You are less likely to practice self-restraint and more likely to take risks. You are willing to go out on a limb with a new train of thought. You gain confidence by trying new things, although in the beginning, your confidence tends to be fragile.
This is a time when you can state what you want and go after what you need. You are direct and concise with a no-nonsense style that lets you be who you want to be.
You refuse to surrender your right to freedom of self-expression, and if someone is attempting to suppress your ideas or restrict your movements (regardless of their motives), you will fight back. For example, an astrology student with this placement consistently refused to give up her studies when her fundamentalist parents objected. Despite their feelings, she could not be swayed. You are very aware of the personality’s need for self-preservation and integrity. If someone is a threat, malicious or otherwise, you are ready to defend yourself.
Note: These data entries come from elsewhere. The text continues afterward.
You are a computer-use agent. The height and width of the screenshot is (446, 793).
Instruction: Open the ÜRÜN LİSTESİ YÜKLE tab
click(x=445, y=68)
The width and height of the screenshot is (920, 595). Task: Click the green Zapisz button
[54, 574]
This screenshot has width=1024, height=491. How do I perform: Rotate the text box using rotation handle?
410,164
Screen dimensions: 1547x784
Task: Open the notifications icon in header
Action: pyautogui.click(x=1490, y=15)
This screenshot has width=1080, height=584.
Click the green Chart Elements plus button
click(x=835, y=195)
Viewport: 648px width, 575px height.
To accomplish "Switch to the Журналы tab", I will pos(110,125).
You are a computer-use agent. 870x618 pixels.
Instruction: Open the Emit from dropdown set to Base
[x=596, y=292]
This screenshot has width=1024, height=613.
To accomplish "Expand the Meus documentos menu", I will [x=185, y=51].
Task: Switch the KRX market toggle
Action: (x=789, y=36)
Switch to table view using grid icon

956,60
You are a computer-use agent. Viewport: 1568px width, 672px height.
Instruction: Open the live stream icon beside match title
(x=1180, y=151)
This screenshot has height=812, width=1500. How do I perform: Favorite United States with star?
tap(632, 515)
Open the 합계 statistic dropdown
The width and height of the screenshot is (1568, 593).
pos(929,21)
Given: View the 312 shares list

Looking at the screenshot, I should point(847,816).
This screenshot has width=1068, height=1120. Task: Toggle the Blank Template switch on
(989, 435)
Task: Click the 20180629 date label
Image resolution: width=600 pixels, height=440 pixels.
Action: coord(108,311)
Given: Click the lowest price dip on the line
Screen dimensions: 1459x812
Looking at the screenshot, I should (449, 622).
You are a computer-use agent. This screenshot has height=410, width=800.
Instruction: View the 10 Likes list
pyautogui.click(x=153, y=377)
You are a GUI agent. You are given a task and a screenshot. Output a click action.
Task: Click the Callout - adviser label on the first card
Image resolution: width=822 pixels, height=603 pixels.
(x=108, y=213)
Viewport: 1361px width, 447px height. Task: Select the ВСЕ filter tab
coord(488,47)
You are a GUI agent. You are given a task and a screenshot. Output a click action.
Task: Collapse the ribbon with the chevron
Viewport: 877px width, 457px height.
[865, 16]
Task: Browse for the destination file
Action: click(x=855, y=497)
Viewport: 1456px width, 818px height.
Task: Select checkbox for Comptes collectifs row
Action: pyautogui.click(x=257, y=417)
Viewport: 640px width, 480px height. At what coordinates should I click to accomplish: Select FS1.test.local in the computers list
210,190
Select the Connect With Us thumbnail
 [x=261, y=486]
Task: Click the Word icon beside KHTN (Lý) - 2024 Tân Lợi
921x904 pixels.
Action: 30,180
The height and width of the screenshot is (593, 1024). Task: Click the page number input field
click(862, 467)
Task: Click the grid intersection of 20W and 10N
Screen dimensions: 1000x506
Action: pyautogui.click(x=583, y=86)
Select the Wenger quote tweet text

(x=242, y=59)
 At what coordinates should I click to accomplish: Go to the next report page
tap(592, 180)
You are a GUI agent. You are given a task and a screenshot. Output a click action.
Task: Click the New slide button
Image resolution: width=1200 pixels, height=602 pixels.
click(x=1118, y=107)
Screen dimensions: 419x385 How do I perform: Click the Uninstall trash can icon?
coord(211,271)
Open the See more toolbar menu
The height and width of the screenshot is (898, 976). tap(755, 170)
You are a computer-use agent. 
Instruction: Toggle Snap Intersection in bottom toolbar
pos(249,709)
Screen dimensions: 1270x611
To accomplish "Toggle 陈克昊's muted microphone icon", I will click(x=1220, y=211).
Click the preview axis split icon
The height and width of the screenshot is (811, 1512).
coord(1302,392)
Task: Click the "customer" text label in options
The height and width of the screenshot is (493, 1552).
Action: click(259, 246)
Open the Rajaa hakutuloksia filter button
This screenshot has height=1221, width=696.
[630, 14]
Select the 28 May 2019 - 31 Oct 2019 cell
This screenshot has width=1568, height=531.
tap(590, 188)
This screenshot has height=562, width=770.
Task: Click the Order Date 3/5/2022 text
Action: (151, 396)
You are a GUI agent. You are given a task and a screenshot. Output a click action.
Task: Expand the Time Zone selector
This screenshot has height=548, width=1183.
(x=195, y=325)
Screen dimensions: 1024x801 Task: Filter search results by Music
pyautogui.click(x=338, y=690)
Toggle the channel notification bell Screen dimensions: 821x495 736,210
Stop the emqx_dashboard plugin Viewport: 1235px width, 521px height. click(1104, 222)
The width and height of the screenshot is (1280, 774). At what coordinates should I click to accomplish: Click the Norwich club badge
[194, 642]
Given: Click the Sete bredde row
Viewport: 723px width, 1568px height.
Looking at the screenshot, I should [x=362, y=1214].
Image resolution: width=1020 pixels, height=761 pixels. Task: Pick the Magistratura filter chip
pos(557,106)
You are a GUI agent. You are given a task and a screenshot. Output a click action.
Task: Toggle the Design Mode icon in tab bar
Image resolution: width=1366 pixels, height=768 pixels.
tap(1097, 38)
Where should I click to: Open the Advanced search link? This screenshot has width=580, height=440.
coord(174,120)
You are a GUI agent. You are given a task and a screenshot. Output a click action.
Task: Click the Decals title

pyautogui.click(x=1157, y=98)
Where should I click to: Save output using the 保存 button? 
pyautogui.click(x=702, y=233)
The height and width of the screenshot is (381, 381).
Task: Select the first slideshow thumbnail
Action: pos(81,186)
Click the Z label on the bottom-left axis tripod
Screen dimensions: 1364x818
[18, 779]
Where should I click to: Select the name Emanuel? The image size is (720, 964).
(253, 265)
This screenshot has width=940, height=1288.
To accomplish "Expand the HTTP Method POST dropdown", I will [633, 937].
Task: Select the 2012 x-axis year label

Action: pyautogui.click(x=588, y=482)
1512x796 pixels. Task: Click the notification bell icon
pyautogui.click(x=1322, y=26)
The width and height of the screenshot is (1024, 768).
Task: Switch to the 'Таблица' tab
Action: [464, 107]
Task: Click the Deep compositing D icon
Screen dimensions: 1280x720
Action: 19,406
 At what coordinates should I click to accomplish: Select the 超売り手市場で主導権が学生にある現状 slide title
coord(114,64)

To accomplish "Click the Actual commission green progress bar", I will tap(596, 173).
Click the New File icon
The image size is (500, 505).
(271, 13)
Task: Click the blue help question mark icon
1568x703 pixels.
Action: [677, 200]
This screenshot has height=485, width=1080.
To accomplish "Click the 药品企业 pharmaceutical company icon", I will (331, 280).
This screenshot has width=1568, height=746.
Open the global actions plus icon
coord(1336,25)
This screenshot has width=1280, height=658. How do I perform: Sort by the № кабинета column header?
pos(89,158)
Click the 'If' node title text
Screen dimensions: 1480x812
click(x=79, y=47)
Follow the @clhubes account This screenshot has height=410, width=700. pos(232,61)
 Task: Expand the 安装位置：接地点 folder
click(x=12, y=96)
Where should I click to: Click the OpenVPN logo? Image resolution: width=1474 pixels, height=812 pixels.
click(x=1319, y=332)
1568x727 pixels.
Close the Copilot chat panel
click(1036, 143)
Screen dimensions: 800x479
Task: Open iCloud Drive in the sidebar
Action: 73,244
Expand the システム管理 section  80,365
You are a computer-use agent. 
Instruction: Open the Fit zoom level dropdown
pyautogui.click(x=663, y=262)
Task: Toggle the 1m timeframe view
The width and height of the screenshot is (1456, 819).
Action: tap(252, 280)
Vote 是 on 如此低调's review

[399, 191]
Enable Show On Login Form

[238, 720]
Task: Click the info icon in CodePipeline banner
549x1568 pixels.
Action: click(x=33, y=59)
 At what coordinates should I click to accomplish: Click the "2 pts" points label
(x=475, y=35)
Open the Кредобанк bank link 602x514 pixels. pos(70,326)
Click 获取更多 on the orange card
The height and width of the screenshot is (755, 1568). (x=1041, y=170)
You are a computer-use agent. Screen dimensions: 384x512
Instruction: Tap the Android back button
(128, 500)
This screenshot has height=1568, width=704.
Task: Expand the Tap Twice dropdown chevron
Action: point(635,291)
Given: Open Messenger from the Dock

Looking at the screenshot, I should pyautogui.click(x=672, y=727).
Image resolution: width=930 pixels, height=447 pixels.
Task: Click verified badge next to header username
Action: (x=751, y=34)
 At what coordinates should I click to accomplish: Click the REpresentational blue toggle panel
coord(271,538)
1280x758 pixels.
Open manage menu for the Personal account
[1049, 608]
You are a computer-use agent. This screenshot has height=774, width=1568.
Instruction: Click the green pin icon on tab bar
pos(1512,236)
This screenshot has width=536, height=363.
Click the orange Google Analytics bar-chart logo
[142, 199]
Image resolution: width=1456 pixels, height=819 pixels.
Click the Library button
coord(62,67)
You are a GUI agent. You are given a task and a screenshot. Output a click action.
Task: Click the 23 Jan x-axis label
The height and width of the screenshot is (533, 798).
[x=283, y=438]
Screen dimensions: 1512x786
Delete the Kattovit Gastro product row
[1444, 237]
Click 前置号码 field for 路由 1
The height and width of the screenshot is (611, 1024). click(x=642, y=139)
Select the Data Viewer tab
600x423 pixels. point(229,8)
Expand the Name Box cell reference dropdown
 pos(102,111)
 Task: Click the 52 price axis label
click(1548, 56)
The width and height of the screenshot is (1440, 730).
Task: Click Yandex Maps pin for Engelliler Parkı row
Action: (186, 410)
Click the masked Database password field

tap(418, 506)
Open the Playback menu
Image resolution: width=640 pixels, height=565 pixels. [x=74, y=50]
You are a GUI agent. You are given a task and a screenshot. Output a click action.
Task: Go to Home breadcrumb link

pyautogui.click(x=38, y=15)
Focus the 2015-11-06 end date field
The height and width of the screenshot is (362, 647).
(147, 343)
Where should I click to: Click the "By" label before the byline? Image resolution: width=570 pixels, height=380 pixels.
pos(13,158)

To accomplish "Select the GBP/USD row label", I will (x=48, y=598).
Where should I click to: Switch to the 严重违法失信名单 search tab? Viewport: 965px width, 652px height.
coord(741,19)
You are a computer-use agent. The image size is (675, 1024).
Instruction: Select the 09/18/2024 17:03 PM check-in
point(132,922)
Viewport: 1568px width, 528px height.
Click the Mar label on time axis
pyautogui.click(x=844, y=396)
If you are involved in a continuing conflict, you will be willing to take the offensive if the situation warrants it. Some may think you are too pushy, and perhaps you are if you need to be reminded of the rights of others. Use this energy for creative endeavors and free self-expression. Do not focus on dominating or controlling others, especially children and lovers.
It is not especially common to start a love relationship during the year, but if you do, the relationship can be very exciting and based on a strong sexual attraction.
Desire and passion are most likely evoked by the person you are seeing, and these feelings play an important role in the relationship choices you make. Romance may not be as important as the electrifying energy that passes between the two of you when you are together. But there is no guarantee that a relationship will be all passion and no conflict; in fact, the fire that heats up your passion can also heat up your temper. In addition to the strong attraction, there is also a need for self-defense and unrestricted self-expression as discussed above. How do you defend yourself against a strong passion which is essentially an invisible power difficult to control? How do you maintain unrestricted self-expression when you are strongly involved with another person? Conflicts in relationships are common since couples will feel both the pull of attraction and the push for expression, or the desire for merger balanced by the need for freedom. Learning to maintain some measure of self-control and self-expression while in a relationship is the key to this placement.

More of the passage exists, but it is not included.